Last week, the second annual ECSSR conference – Essentials of School Education in the United Arab Emirates – boasted a series of different talks. The speakers included the Director General of the Abu Dhabi Education Council, the Managing Director of the Institute of Applied Technology, and the Director of Curriculum Department of the UAE Ministry of Education. Some speakers highlighted the recent policies and objectives in the various emirates vision/strategic documents – while others were more pointed about the issues that need to be addressed for the UAE to reach those goals.
After listening to all the addresses, there were some common messages that appeared to have large-scale agreement:
Early childhood education needs to become a norm. Arab countries are only at the beginning of having early childhood education centers and it is needed to help offer learners an excellent foundation before they start school. This point was linked to the notion that schools and communities should be connected which necessarily calls for greater parental involvement. Together – this particular point was made with sensitive referral to Arab culture and how that relates to early childhood education and expectations of schools – and of parents/guardians.
Active learning is the goal.

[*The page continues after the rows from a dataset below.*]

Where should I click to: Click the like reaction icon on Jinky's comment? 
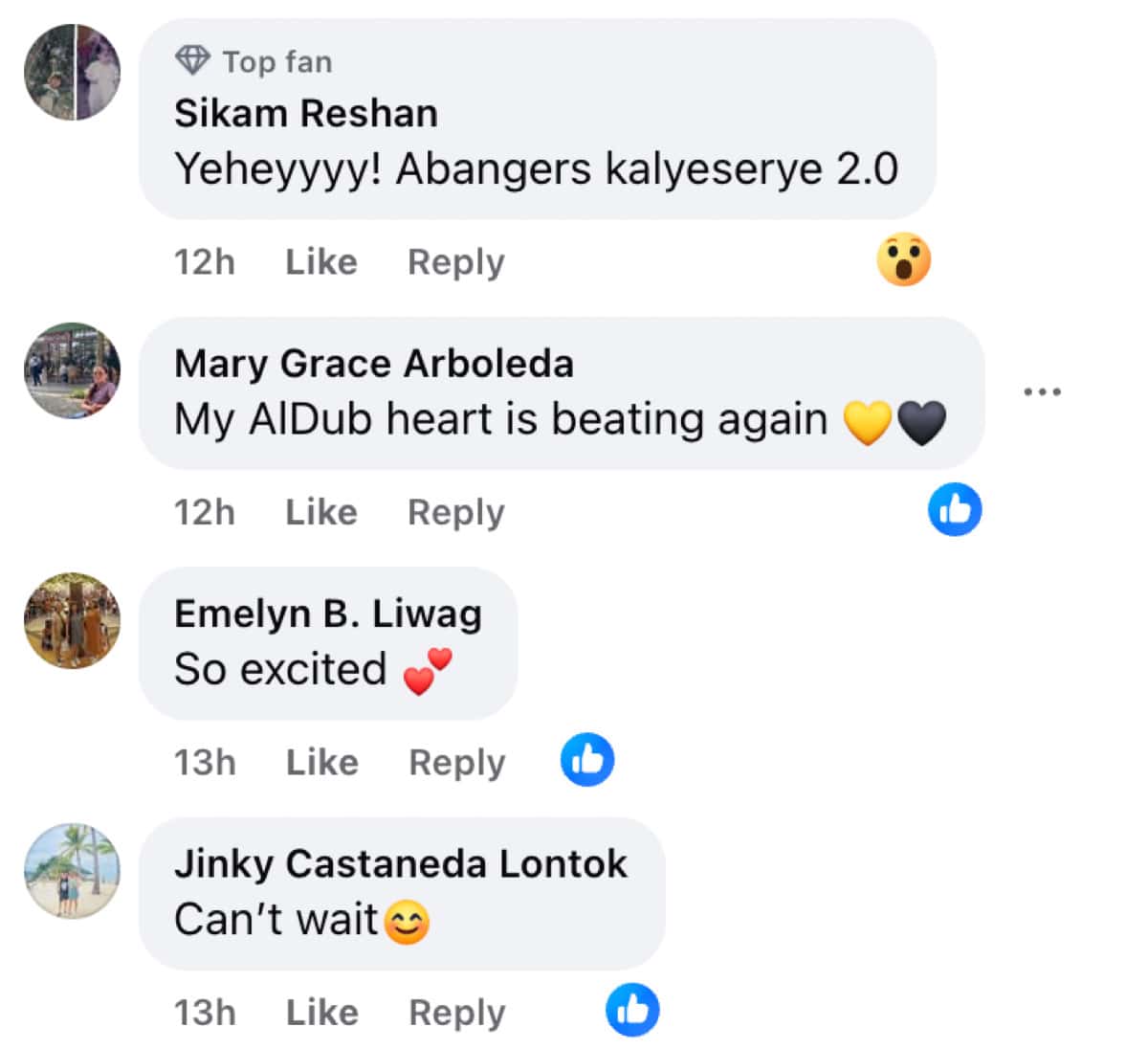632,1010
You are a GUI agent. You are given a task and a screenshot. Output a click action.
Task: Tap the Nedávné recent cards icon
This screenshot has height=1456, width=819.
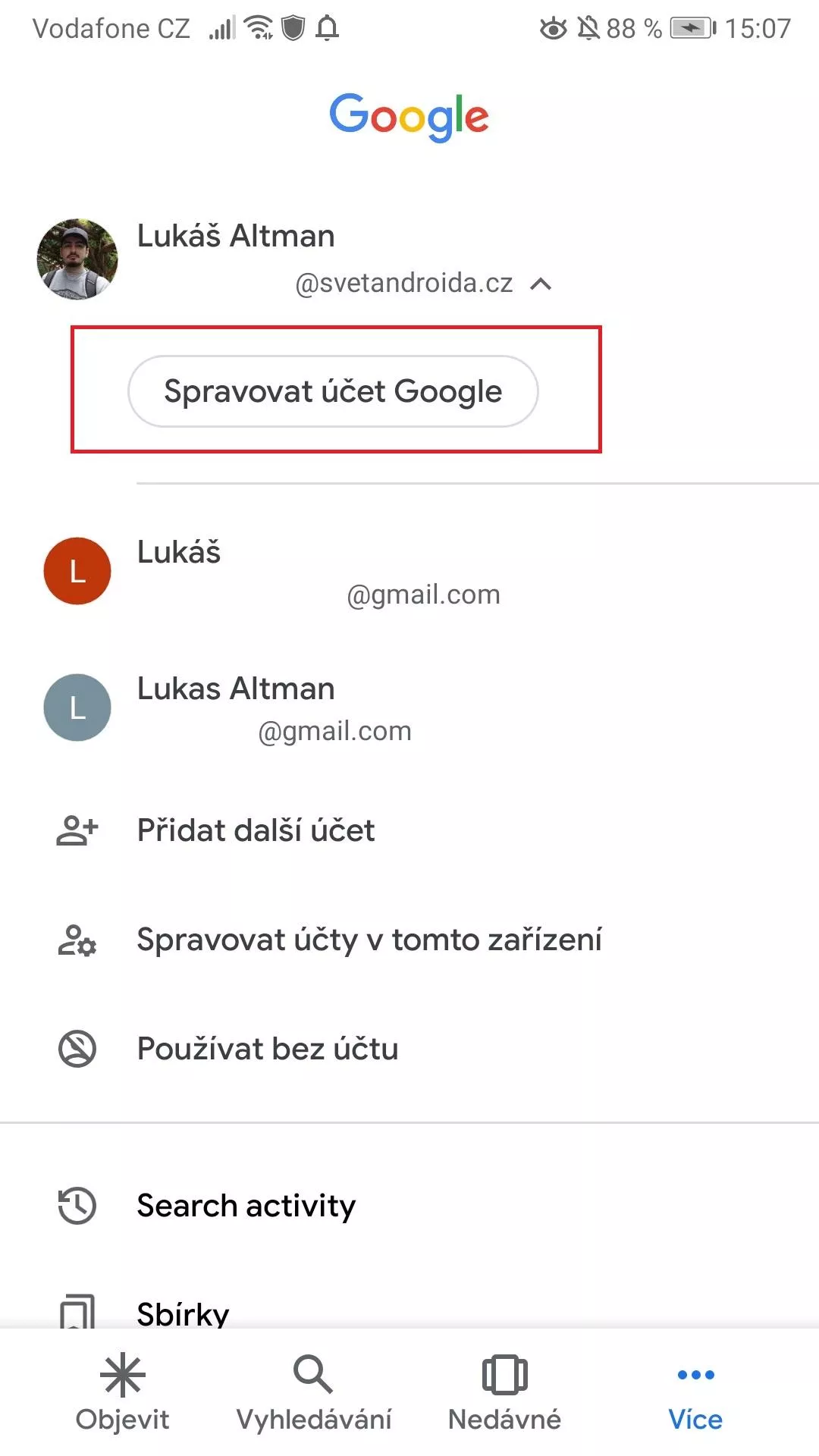tap(504, 1375)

The call to move away from the rote approach to teaching where students are considered receptive vessels of knowledge who can passively regurgitate was loud. Active learning that includes investigation, hands-on exploration, promotes independent thought and regards student engagement as important is being promoted. With the call for teaching and learning that engages students was assessment approaches that help students rather than hurt them.

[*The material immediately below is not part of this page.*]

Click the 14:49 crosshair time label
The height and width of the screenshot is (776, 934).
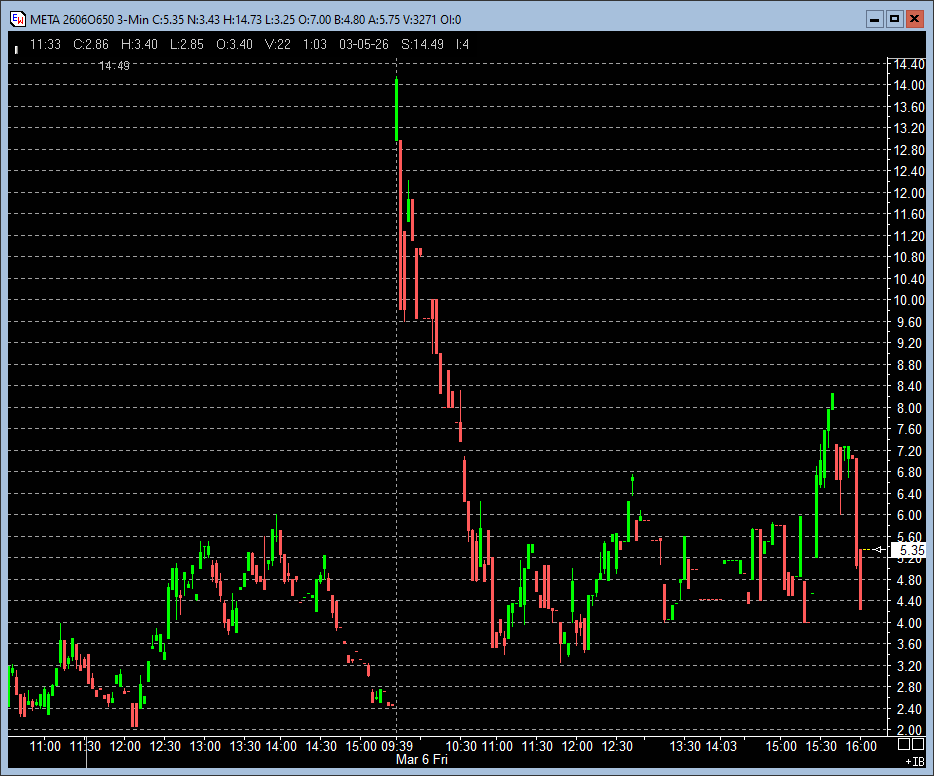tap(114, 66)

Data is becoming a normal part of the discourse in education in the UAE. The prevalence of using educational data for understanding the situation and for making decisions to improve the system was evident. Enrolment data, drop-out trends, TIMSS, PISA, survey results, etc. Presenters who spoke from opinion and experience without actual evidence were in the minority!

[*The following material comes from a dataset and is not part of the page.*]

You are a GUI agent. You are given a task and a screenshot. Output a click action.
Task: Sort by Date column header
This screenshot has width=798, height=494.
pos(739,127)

Although the UAE has invested in the national educational data – most is not public and what was highlighted in almost every single talk was the international assessment results with comparisons to the rest of the world. In so doing, the speakers noted the markedly lower results of the participating Arab states. From those results – and others – they called for serious attention to our learners.
It was impressive how the data was being referenced. Decision makers were presenting data to demonstrate the rationale for their own directives and decisions . It was evident that this kind of information was moving circles of officials to become evidence-seeking educational leaders – and as many of the speakers noted … this is how change can happen for the better.